“Don’t knock it ‘til you’ve fried it.” That’s Spam’s new slogan as of late last year.

Spam, (yes, the canned cooked meat that’s been around since 1937, just one year after the Destin bridge was built) debuted their new messaging in a Super Bowl commercial.

The commercial shows a woman opening a can of spam and emptying the cubed meat into a frying pan. She mixes the Spam with peas, carrots, rice, and an unknown sauce and it looks… well it’s tough to get over the fact that she’s eating Spam.

If the thought of consuming Spam is a little too much, it can be used for other things, like sculpting.

On Saturday at LuLu’s Destin, local non-profit Trees on the Coast held a Spamma Pajamma fundraiser. The event was advertised on Facebook as “A pajama and Spam sculpting contest to help ward off hurricanes and benefit Trees on the Coast.”

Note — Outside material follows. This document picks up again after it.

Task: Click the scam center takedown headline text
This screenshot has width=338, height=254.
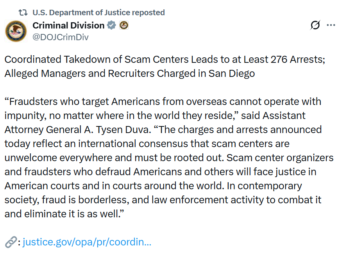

Attendees wore their wackiest or coziest pajamas and flexed their artistic muscles by molding sculptures out of the canned meat.

There was a Spam dog sculpture, a Spam hand complete with red fingernails, a Spam flamingo, and perhaps the most creative, a “Spamela Anderson” Barbie sitting on a Spam raft.

According to Trees on the Coast founder Allen French, Hawaiians believe that keeping several cans of Spam in the pantry helps keep hurricanes away from shore.

“The reason Hawaiians do that is that it’s a traditional precaution to ward off hurricanes, because if a storm does come and it knocks out the power, the Spam will keep,” said French, who said he got the idea to sculpt Spam from an event in South Florida.

In a 2015 National Geographic article titled “How Spam Helped Shape Hawaii,” author April Fulton explained how the canned meat is used in several traditional Hawaiian dishes.

“Hawaiians like Spam so much, they consume an estimated 5 million pounds of it a year. … Hawaiians use it’s slightly spiced, salty flavor in everything from breakfast scrambles with eggs to a sushi-like concoction made with rice and a seaweed wrap known as musubi.”

Hurricane season begins June 1 and runs through Nov. 30.

Trees on the Coast has planted around 300 trees in public areas throughout Destin since the non-profit was founded in 2015 and will use the funds raised from the Spamma Pajamma party to purchase more trees for the area.

The organization is currently working on a project to plant 49 Sand Live Oak trees along Airport Road.

“We need more trees to beautify our area,” said Kelli Harrell, whose husband, Ed is on the board of directors for Trees on the Coast. “This area is a big sandbar and when developers came in they wiped out all the trees we had, so it’s important to give back.”